Tuesday, May 22, 2007

Brewing a wheat doppelbock

Ah, spring. On May 21st, 2007, after a brief hiatus from brewing following Anna's birth in February, I finally managed to stay up late and brew what will hopefully be my tastiest brew yet. It is a clone of Aventinus wheat doppelbock, brewed by Private Weissbierbrauerei G. Schneider & Sohn, described by the brewery as, "Dark-ruby, almost black-colored and streaked with fine top-fermenting yeast, this beer has a compact and persistent head. This is a very intense wheat doppelbock with a complex spicy chocolate-like aroma with a hint of banana and raisins. On the palate, you experience a soft touch and on the tongue it is very rich and complex, though fresh with a hint of caramel. It finishes in a rich soft and lightly bitter impression." Sounds good to me.

Brewing started after dinner, about 7:30pm, by heating up 5 gallons of water to 163 deg F. This was not as easy as it sounds because I have suspected that our thermometers are not reading accurately, so after a couple of efforts to calibrate one of them, I got the water to temperature and added it to the crushed grains, all 18.5 lbs of them. The grain bill was:

10 lbs American White Wheat Malt

6 lbs American Pale 2-row Malt

1.5 lbs American Munich Malt

9 oz. 90 deg Lov. Crystal Malt

1 oz. Chocolate Malt

4 oz. Caramunich Malt

I increased the amount of malt the recipe called for by 2.5 lbs to make sure I didn't fall short of my predicted specific gravity (a measure of how much sugar gets dissolved into the sweet wort). I'm glad I did because I was right on target. I'm still not sure why my beers have been coming out with lower gravities than expected. I was thinking the lower mashing efficiencies were caused by inaccurate temperature readings, but that may not be it, or may only be a part of it.

Mashing takes about 90 minutes. Then sparging (straining the spent grains out of the now sweet liquid) took another hour, then getting three kettles boiling took me another hour. The picture to the left is the bucket of spent grains.

I let the wort boil for close to an hour before putting in 1 oz. of German Halertauer hop pellets for bittering. Once the bittering hops were in, the wort boiled for another hour, with an addition of 1/2 oz. more of the same hops, this time for aroma. I skipped the addition of Irish moss (a clearing agent) with the aroma hops, but it shouldn't matter since I boiled the wort for an hour prior to adding the hops.

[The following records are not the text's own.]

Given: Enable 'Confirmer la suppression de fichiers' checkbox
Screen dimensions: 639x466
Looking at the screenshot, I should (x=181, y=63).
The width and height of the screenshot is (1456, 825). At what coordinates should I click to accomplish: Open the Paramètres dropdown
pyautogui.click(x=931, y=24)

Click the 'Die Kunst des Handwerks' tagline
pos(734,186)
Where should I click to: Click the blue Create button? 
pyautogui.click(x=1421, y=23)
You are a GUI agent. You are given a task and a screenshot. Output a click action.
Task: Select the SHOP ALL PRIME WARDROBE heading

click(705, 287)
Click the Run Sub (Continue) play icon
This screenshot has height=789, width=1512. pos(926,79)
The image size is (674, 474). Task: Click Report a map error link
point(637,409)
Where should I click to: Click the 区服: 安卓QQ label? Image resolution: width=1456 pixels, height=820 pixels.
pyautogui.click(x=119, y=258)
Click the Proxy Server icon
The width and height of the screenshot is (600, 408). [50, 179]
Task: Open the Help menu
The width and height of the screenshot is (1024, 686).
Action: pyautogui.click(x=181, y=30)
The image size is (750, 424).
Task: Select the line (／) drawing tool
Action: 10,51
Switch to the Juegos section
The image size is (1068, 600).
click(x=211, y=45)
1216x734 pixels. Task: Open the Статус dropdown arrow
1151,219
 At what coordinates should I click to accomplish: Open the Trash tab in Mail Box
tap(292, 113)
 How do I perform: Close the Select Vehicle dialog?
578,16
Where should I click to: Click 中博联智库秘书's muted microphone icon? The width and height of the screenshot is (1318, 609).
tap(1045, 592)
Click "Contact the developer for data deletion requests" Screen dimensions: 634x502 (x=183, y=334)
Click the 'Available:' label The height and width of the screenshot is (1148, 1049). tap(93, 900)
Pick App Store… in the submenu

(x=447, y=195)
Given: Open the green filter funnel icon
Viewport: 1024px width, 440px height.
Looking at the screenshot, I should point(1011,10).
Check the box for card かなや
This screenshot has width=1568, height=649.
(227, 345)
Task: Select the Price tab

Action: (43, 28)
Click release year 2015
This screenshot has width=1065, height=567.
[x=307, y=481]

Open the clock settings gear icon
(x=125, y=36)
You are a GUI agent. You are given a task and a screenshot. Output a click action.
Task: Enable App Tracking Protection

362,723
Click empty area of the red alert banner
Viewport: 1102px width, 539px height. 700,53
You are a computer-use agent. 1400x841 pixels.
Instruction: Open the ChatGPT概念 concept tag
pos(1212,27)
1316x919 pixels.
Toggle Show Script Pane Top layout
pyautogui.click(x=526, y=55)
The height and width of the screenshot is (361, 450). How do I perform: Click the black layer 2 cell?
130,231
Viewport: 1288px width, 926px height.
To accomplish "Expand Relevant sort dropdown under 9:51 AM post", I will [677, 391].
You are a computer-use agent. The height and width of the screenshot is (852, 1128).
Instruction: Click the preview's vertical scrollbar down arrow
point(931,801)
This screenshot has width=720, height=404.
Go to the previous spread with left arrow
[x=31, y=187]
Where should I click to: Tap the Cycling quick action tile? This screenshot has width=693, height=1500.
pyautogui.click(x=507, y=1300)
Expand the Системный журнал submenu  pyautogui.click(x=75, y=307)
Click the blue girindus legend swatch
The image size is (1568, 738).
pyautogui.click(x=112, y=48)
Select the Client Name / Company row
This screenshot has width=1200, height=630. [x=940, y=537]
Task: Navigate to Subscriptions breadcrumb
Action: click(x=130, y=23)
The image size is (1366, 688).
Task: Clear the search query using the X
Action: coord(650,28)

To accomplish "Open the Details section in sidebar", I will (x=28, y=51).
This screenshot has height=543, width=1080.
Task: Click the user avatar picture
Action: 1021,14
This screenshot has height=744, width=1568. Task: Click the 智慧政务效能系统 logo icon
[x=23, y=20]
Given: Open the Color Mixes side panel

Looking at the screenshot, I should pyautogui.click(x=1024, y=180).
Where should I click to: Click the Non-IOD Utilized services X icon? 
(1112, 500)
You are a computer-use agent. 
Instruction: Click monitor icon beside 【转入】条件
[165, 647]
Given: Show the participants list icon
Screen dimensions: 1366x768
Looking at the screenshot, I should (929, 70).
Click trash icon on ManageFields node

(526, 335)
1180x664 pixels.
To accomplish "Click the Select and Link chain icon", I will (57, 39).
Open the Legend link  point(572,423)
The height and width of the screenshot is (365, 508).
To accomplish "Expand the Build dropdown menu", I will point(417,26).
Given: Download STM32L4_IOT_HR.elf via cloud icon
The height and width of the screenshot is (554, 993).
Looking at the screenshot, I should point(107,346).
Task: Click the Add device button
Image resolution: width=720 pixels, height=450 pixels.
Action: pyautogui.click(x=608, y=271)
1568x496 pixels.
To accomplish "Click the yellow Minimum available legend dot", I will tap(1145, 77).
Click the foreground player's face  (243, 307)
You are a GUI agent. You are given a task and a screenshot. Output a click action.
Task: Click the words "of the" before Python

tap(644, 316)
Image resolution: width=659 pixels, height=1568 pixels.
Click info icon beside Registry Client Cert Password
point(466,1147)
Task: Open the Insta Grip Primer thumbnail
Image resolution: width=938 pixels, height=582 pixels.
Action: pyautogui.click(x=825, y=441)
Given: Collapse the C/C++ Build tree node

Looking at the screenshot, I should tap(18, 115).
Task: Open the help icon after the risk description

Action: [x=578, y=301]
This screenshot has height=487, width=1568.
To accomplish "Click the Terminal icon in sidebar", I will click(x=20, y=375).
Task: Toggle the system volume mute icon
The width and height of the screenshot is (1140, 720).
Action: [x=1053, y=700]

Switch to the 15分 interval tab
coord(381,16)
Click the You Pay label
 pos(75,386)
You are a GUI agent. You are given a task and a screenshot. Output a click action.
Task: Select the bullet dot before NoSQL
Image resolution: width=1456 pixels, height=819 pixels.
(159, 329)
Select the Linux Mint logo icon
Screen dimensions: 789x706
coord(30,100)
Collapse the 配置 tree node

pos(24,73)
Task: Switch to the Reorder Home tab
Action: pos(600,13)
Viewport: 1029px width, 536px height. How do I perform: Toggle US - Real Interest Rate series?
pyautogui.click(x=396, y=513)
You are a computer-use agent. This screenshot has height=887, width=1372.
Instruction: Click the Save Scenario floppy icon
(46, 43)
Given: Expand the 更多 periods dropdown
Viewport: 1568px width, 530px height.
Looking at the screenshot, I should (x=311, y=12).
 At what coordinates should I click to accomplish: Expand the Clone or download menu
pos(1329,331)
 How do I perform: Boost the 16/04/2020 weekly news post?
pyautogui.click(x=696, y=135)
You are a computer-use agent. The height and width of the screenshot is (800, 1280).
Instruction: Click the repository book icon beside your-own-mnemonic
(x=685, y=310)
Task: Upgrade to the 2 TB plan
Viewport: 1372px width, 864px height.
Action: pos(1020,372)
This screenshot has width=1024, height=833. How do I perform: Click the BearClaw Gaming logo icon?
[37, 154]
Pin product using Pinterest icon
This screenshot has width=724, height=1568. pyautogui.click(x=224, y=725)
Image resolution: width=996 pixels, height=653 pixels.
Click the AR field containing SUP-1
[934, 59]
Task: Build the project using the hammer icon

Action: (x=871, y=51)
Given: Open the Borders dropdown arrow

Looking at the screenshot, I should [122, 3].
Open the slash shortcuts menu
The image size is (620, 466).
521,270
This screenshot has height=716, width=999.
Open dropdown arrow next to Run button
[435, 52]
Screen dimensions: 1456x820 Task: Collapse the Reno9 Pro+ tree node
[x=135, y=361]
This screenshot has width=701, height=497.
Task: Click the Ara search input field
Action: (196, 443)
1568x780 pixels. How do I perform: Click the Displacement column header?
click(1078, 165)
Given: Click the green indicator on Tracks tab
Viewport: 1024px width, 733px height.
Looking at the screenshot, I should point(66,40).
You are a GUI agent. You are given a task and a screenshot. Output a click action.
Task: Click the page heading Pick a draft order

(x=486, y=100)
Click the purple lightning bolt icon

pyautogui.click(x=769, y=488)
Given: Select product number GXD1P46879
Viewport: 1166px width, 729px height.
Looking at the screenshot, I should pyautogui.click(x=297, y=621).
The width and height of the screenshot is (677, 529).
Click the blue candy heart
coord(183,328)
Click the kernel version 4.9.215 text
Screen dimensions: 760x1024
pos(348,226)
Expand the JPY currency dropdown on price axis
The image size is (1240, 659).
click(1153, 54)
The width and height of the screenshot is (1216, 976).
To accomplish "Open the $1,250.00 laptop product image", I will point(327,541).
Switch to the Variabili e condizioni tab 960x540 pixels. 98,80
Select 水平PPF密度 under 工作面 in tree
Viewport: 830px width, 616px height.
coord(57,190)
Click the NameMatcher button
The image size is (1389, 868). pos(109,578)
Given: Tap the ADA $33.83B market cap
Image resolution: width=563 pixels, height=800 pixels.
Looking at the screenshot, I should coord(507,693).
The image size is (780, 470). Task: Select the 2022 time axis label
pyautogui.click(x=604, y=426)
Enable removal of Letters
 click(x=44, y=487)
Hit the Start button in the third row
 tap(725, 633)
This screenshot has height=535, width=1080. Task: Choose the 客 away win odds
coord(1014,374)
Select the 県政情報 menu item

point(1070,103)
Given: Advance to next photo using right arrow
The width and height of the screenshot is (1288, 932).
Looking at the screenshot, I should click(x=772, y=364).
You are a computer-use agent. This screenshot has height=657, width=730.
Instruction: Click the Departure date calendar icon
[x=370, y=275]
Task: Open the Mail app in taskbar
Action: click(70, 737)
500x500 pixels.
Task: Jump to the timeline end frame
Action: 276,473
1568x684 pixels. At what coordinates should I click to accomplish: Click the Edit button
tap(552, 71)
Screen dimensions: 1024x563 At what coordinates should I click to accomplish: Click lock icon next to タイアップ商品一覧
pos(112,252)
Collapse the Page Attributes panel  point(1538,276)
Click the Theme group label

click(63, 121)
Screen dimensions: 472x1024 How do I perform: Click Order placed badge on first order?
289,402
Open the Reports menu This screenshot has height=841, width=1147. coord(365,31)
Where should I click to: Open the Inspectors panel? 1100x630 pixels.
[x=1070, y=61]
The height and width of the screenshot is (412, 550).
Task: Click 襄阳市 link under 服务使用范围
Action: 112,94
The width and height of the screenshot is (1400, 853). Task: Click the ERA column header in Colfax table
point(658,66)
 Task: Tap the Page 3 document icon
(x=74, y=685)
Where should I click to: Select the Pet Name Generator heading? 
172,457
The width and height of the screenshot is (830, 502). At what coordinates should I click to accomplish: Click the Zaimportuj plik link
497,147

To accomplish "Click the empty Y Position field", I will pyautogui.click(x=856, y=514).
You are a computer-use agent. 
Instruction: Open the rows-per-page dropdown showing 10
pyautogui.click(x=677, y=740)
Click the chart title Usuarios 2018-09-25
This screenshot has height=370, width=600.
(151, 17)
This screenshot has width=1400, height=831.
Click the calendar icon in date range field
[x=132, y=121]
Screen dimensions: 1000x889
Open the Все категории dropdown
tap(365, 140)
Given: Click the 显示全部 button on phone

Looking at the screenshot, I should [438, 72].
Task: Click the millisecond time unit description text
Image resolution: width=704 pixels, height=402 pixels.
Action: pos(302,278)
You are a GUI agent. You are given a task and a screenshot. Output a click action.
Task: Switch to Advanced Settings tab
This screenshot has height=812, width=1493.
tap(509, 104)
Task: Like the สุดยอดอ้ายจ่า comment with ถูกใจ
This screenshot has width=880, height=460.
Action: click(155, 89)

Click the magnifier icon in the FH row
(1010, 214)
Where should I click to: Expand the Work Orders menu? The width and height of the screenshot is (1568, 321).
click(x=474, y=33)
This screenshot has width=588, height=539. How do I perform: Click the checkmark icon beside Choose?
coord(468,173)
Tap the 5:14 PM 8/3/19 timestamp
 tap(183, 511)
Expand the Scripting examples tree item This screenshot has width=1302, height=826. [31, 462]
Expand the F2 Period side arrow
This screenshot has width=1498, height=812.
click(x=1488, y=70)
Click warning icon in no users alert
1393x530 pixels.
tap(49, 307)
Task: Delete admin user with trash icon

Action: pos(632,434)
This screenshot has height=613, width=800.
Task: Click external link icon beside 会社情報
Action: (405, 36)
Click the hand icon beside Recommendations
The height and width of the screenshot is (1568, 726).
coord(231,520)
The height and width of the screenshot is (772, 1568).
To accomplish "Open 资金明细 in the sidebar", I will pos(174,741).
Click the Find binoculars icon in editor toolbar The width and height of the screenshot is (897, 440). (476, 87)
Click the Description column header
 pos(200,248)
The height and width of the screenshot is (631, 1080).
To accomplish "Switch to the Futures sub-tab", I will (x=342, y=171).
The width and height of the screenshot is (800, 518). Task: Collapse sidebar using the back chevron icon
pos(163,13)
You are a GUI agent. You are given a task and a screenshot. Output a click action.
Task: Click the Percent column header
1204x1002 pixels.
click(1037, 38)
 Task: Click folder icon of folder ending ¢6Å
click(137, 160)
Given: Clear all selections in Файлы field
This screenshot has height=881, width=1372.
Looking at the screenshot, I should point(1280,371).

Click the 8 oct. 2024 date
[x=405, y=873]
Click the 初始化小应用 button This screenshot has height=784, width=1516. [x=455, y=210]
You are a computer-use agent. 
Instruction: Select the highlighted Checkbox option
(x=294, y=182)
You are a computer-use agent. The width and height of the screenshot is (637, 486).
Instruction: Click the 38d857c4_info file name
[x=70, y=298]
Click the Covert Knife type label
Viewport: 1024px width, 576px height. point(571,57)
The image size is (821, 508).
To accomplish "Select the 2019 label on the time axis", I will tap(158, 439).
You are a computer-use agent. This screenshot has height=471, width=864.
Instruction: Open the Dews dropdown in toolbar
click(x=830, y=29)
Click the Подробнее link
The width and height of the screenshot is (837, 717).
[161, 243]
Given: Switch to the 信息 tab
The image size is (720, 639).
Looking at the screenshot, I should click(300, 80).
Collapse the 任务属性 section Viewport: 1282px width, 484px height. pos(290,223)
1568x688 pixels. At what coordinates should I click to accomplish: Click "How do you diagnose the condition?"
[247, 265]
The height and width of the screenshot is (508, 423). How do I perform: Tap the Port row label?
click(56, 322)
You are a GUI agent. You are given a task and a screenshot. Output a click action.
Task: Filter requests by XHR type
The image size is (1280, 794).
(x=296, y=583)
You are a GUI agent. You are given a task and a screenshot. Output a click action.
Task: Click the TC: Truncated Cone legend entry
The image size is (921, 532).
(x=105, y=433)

The next step is cooling the beer. You can see the tubing in the big stock pot on the right of the range top that is connected to a copper coil. One of the tubes has a connection that fits the threads on a faucet, and allows water (preferably cold if you want the boiled wort to cool) to be circulated through the copper and draw the heat out of the wort and then carries the now hot water through the exit tube and into the sink. That cloudy stuff in the pot is the "cold break" or proteins that precipitate out of the wort when it is cooled. This is beneficial to the clarity of the final beer as well as improving the taste.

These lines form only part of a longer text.